- _Task statement_
According to the court decision excerpt, in what year did the plaintiff start working as a public health nurse with the Clinton County Department of Public Health?

- _Source text_
United States District Court, N.D. New York
Jun 17, 2002
01-CV-1137 (N.D.N.Y. Jun. 17, 2002)

Opinion

01-CV-1137

June 17, 2002

Margaret L. Wachtmeister, Plattsburgh, NY, Plaintiff pro se.

Samuel Hoar, JR., Esq., Dinse, Knapp M.C. Andrew, P.C., Burlington, VT, for Defendants.


MEMORANDUM DECISION AND ORDER


BACKGROUND

Plaintiff started her employment as a public health nurse with the Clinton County Department of Public Health ("Department") in 1994. An occurrence with one of plaintiff's patients in October 1997, alerted the Department to certain irregularities in the manner plaintiff was carrying out her employment duties. This prompted the Department's Director of Patient Services, defendant Joanne Swiesz, to institute a critical appraisal of how plaintiff was carrying out her duty assignments. The appraisal consisted of a formal audit of a sample of the charts maintained for plaintiff's patients, and it revealed disparities and mistakes in every one of the charts chosen for assessment. The Department immediately implemented a "plan of correction" for plaintiff which included her required participation in scheduled group discussions with her supervisors and taking a series of competency tests. Plaintiff failed six of the eleven tests she took and the exams were discontinued when she was suspected of cheating.

Collected data entries
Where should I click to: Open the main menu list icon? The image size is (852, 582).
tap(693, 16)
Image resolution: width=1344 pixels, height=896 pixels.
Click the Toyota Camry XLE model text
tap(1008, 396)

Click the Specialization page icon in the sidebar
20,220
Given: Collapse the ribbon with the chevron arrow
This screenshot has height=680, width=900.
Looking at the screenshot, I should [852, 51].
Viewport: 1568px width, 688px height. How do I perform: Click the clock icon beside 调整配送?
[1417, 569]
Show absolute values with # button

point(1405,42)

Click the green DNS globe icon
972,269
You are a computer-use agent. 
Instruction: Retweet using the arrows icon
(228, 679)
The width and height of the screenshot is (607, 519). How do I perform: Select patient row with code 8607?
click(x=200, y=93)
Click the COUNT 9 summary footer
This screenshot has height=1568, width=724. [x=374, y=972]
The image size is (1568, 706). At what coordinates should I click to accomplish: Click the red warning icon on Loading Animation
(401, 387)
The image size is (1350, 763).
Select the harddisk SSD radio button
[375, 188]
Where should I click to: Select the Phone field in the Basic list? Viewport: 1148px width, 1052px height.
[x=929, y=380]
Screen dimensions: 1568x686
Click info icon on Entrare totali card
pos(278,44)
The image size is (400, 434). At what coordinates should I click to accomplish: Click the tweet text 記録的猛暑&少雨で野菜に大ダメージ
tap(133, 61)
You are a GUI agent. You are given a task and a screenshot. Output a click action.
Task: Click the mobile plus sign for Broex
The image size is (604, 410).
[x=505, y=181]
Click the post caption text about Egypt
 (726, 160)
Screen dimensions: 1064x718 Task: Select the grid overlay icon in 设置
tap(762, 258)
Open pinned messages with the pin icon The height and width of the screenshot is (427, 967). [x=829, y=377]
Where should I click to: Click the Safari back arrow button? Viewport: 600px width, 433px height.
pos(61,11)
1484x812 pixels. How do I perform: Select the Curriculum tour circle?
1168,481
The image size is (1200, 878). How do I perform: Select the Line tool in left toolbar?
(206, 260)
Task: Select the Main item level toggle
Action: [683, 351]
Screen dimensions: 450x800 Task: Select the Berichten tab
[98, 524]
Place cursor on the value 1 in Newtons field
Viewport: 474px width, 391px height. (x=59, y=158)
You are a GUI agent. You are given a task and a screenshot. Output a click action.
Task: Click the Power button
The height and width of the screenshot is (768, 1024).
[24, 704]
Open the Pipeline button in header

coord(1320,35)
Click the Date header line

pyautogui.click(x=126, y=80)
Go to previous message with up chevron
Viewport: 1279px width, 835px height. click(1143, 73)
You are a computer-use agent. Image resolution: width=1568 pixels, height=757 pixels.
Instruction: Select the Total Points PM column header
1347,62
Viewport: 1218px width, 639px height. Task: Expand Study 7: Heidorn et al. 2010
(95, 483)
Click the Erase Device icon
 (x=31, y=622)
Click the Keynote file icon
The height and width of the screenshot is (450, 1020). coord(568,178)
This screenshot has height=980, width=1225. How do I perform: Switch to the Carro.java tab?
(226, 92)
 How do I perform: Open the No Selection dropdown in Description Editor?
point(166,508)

- _Response area_
1994